● EXTRACTED RECORDS:
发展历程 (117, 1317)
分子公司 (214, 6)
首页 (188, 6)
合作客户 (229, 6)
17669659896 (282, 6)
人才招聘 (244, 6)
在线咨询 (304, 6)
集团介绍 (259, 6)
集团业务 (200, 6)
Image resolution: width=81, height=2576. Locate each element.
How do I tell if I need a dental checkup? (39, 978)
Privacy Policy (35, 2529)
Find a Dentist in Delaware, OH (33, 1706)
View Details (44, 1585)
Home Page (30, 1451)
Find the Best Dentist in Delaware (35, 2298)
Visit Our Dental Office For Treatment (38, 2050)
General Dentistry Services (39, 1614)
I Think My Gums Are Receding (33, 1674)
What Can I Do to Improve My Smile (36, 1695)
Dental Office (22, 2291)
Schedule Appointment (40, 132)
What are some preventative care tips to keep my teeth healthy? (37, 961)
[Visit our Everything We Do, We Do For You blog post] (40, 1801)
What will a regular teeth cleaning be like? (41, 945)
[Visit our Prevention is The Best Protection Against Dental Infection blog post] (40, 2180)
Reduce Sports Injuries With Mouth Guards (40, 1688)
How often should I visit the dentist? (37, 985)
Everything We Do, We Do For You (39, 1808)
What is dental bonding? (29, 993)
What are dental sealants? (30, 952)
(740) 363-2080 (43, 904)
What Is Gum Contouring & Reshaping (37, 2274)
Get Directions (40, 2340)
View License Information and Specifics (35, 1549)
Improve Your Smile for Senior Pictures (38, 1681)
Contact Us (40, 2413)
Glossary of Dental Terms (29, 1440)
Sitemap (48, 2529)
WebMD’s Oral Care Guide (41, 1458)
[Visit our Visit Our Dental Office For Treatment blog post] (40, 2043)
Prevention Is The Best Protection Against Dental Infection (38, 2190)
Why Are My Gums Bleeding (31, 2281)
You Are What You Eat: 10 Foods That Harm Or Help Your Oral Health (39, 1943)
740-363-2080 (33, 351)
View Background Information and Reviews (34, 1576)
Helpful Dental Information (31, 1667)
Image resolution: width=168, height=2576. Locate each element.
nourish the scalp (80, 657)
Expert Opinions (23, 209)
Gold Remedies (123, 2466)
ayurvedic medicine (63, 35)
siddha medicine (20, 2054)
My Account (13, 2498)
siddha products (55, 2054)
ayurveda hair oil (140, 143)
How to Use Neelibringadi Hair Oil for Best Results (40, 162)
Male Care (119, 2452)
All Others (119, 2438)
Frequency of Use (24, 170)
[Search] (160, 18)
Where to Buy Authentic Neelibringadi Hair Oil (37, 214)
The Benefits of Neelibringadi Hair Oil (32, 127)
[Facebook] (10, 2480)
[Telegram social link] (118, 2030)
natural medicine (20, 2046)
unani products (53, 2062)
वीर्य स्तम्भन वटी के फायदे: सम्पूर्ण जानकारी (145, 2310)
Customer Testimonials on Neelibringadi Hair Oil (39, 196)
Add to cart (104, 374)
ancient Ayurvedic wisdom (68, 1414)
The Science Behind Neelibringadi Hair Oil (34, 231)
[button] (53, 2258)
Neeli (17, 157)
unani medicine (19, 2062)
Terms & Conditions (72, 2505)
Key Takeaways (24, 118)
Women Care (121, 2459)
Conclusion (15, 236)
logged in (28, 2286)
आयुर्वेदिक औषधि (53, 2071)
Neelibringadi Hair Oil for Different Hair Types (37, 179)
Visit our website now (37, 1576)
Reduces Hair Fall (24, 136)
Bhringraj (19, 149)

● PROBLEM DESCRIPTION: Transcribe the data in full, keeping every detail.

● RESULT OF THIS EXERCISE:
发展历程 (117, 1317)
分子公司 (214, 6)
首页 (188, 6)
合作客户 (229, 6)
17669659896 (282, 6)
人才招聘 (244, 6)
在线咨询 (304, 6)
集团介绍 (259, 6)
集团业务 (200, 6)
Image resolution: width=81, height=2576. Locate each element.
How do I tell if I need a dental checkup? (39, 978)
Privacy Policy (35, 2529)
Find a Dentist in Delaware, OH (33, 1706)
View Details (44, 1585)
Home Page (30, 1451)
Find the Best Dentist in Delaware (35, 2298)
Visit Our Dental Office For Treatment (38, 2050)
General Dentistry Services (39, 1614)
I Think My Gums Are Receding (33, 1674)
What Can I Do to Improve My Smile (36, 1695)
Dental Office (22, 2291)
Schedule Appointment (40, 132)
What are some preventative care tips to keep my teeth healthy? (37, 961)
[Visit our Everything We Do, We Do For You blog post] (40, 1801)
What will a regular teeth cleaning be like? (41, 945)
[Visit our Prevention is The Best Protection Against Dental Infection blog post] (40, 2180)
Reduce Sports Injuries With Mouth Guards (40, 1688)
How often should I visit the dentist? (37, 985)
Everything We Do, We Do For You (39, 1808)
What is dental bonding? (29, 993)
What are dental sealants? (30, 952)
(740) 363-2080 (43, 904)
What Is Gum Contouring & Reshaping (37, 2274)
Get Directions (40, 2340)
View License Information and Specifics (35, 1549)
Improve Your Smile for Senior Pictures (38, 1681)
Contact Us (40, 2413)
Glossary of Dental Terms (29, 1440)
Sitemap (48, 2529)
WebMD’s Oral Care Guide (41, 1458)
[Visit our Visit Our Dental Office For Treatment blog post] (40, 2043)
Prevention Is The Best Protection Against Dental Infection (38, 2190)
Why Are My Gums Bleeding (31, 2281)
You Are What You Eat: 10 Foods That Harm Or Help Your Oral Health (39, 1943)
740-363-2080 (33, 351)
View Background Information and Reviews (34, 1576)
Helpful Dental Information (31, 1667)
Image resolution: width=168, height=2576. Locate each element.
nourish the scalp (80, 657)
Expert Opinions (23, 209)
Gold Remedies (123, 2466)
ayurvedic medicine (63, 35)
siddha medicine (20, 2054)
My Account (13, 2498)
siddha products (55, 2054)
ayurveda hair oil (140, 143)
How to Use Neelibringadi Hair Oil for Best Results (40, 162)
Male Care (119, 2452)
All Others (119, 2438)
Frequency of Use (24, 170)
[Search] (160, 18)
Where to Buy Authentic Neelibringadi Hair Oil (37, 214)
The Benefits of Neelibringadi Hair Oil (32, 127)
[Facebook] (10, 2480)
[Telegram social link] (118, 2030)
natural medicine (20, 2046)
unani products (53, 2062)
वीर्य स्तम्भन वटी के फायदे: सम्पूर्ण जानकारी (145, 2310)
Customer Testimonials on Neelibringadi Hair Oil (39, 196)
Add to cart (104, 374)
ancient Ayurvedic wisdom (68, 1414)
The Science Behind Neelibringadi Hair Oil (34, 231)
[button] (53, 2258)
Neeli (17, 157)
unani medicine (19, 2062)
Terms & Conditions (72, 2505)
Key Takeaways (24, 118)
Women Care (121, 2459)
Conclusion (15, 236)
logged in (28, 2286)
आयुर्वेदिक औषधि (53, 2071)
Neelibringadi Hair Oil for Different Hair Types (37, 179)
Visit our website now (37, 1576)
Reduces Hair Fall (24, 136)
Bhringraj (19, 149)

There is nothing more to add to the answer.